Sony's L series all-in-one PC has an active 3D screen
It isn’t too hard to appreciate how a camera with two lenses is able to record the two (left-eye and right-eye) images necessary for 3D. What’s much more difficult is designing a viewing system that ensures that each eye sees only one of those two images. Over the years countless types of stereoscopic display have been devised.
Active 3D: active shutter glasses
The most common 3D techonology is the active display, so-called because you have to wear glasses that contain active electronic circuitry. The left and right images are displayed one at a time, the hardware swapping between them in quick succession.
The active glasses have lenses which can be made transparent or opaque electronically. Circuitry in the glasses controls the lenses, swapping between left eye opaque / right eye transparent and left eye transparent / right eye opaque in rapid succession, synchronised to the swapping of the on-screen images so that each eye sees only the image intended for it.
This means the display has to show two separate images in the same time it would usually show one. Returning to our UK example, the display would have to show 50 images per second instead of 25.
Active displays work by displaying left and right images alternately and must be used with special glasses containing built in electronics.
Passive 3D: passive glasses
The next most common 3D technology is the passive display. Rather than interleaving the two images in time, they’re interleaved in space. In other words, a single image is composed of horizontal lines from both the left and right stereo images which are displayed alternately down the screen.
Immediately in front of the screen’s LCD panel is a polarising filter which is made up of alternate horizontal strips of right-hand and left-hand polarising material that line up with the horizontal stripes of the image. This means that the stripes of one of the images becomes left-polarised and those from the other are right-polarised.
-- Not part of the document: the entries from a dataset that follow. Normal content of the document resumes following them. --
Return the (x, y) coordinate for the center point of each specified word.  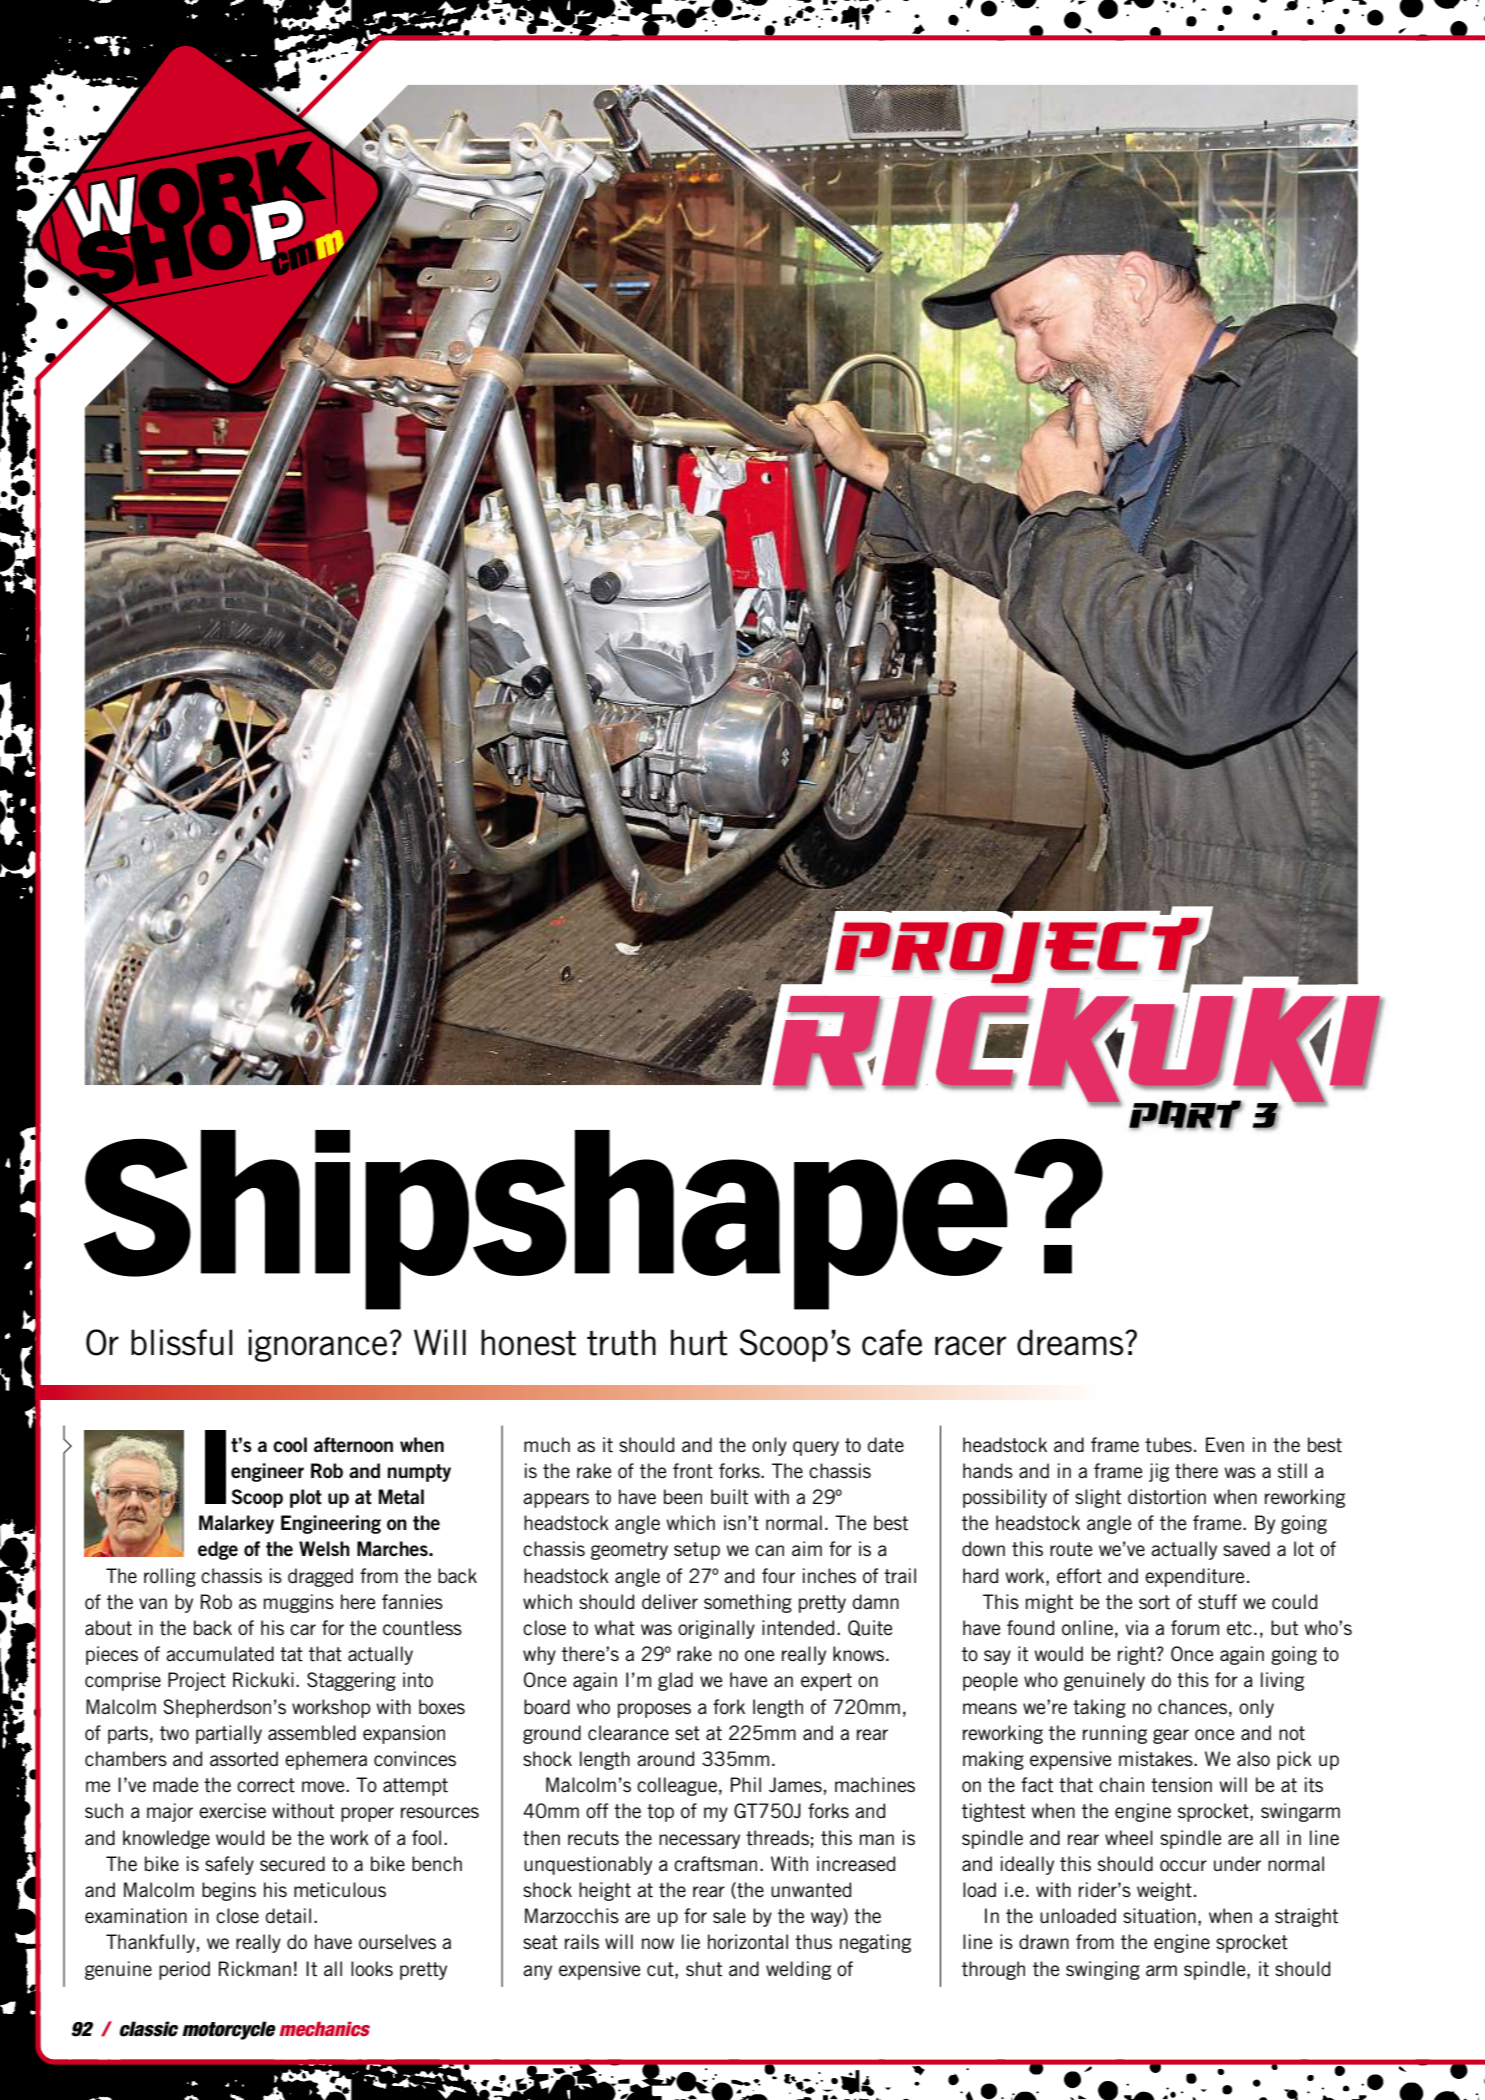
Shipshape (546, 1220)
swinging (1103, 1970)
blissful (182, 1342)
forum (1195, 1627)
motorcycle (229, 2030)
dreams (1071, 1342)
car (303, 1629)
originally (716, 1629)
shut (704, 1969)
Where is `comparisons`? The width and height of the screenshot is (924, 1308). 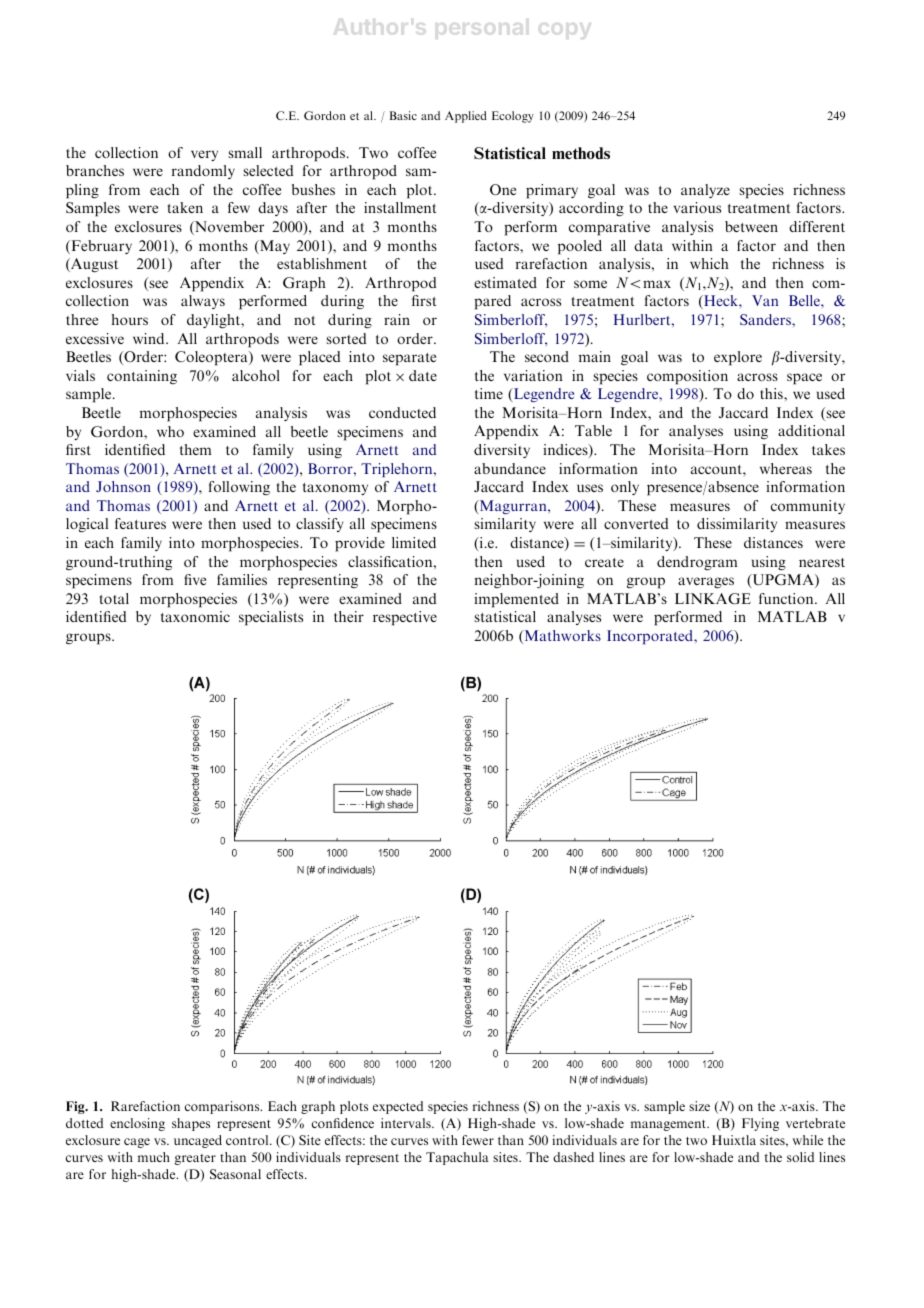
comparisons is located at coordinates (223, 1107).
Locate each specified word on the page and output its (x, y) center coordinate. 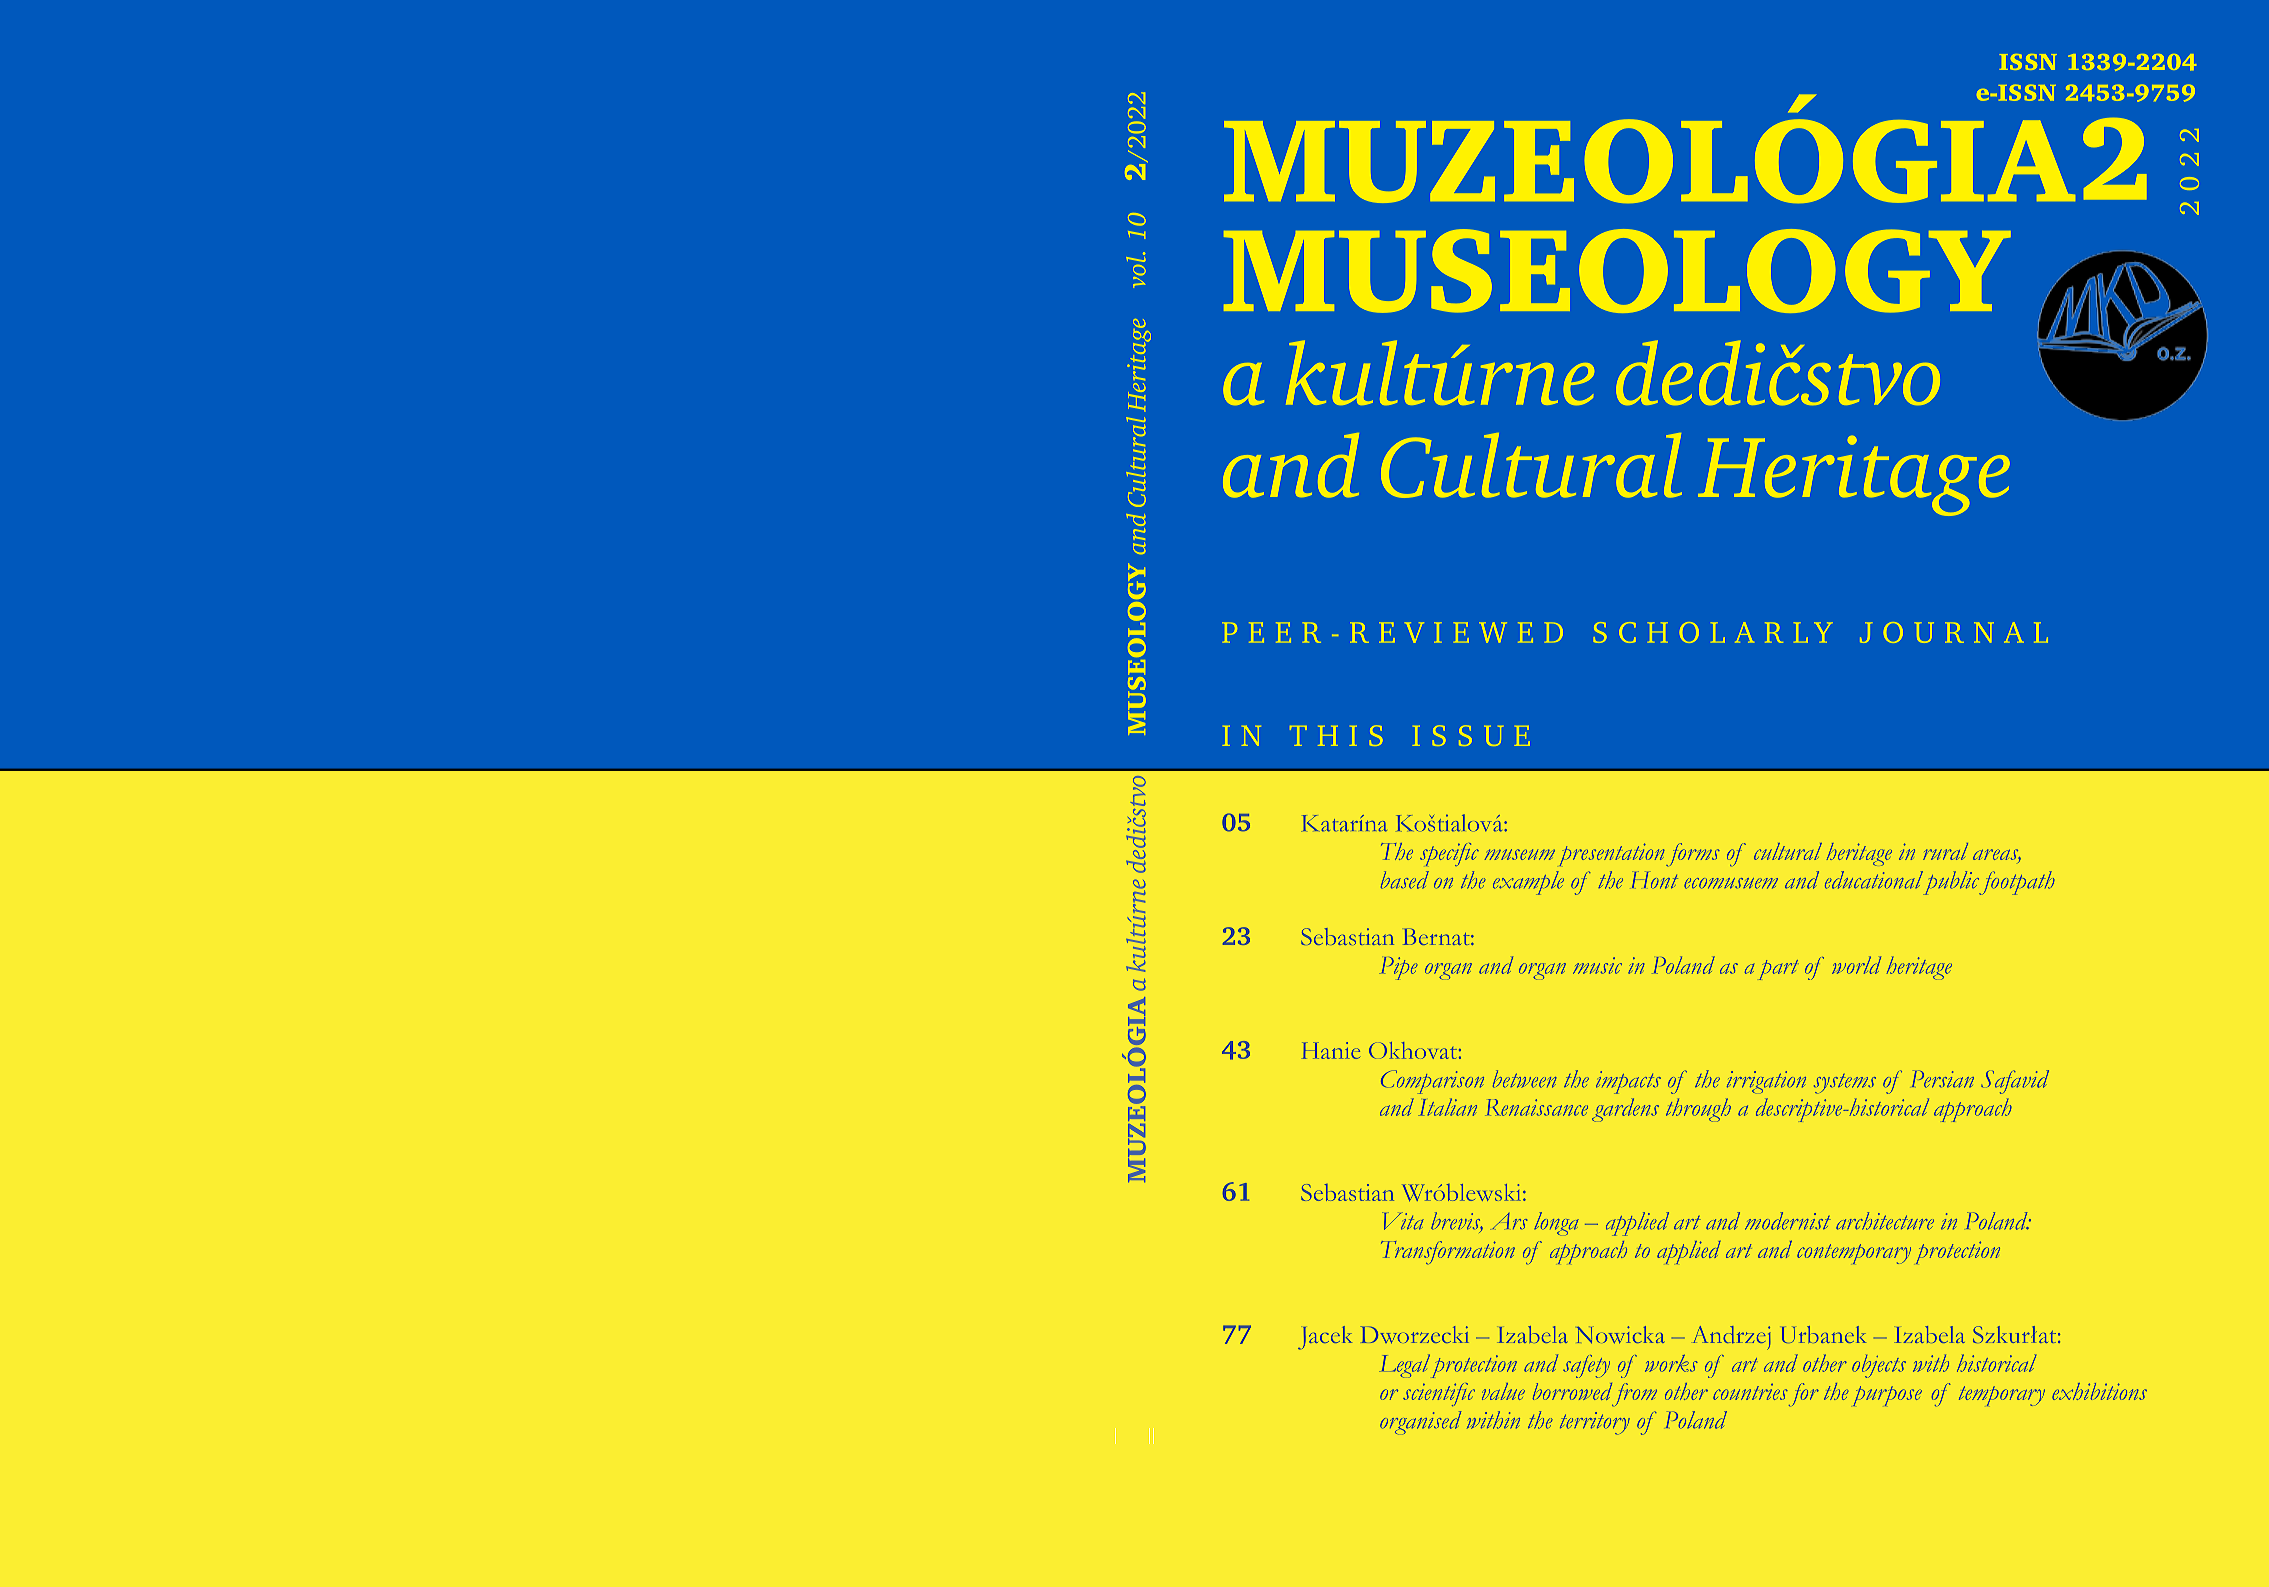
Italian (1447, 1107)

The passive 3D glasses (they don’t contain any electronic circuitry) used with this sort of display also contains left-hand and right-hand polarising filters, one over each eye.
A left-polarising filter will allow left-polarised light to pass but not right-polarised light and vice versa, which is how each eye will see just one of the images. The drawback with this method is that the horizontal resolution is halved: a full HD screen using passive 3D can show only 540 'lines' from each 1920 x 1080 pixel image.
It's possible that a better-equipped monitor with twice the vertical resolution could overcome this limitation, but none exist in the shops today. On the plus side, passive glasses are also a lot less expensive (a few pounds) than active ones (that cost upwards of £50 per pair) and are slimmer and lighter.
Passive displays work by displaying left and right images in alternate stripe and are used with glasses containing polarising filters.
Glasses-free 3D screens
The third technology, which is surely going to become more popular in future is the auto-stereoscopic screen, or 'glasses-free 3D'. This means that no viewing aid such as glasses has to be used. Nintendo's 3DS is probably the most common device used today with a 3D screen that doesn't require special glasses.
As with passive 3D displays, the two images are interleaved on the screen as thin stripes but in this case vertical ones, not horizontal. Instead of the polarising filter, though, there's something called a lenticular sheet in front of the screen which is comprised of thin vertical cylindrical lenses that cause the alternate stripes of the two images to be directed left and right towards the eye they are intended for.
Apart from the halving of the vertical resolution, the main disadvantage is that the 3D effect is visible only for a narrow range of viewing positions. For a TV that’s going to be viewed by several people this is a show-stopper. However, lenticular monitors and laptops are available to buy.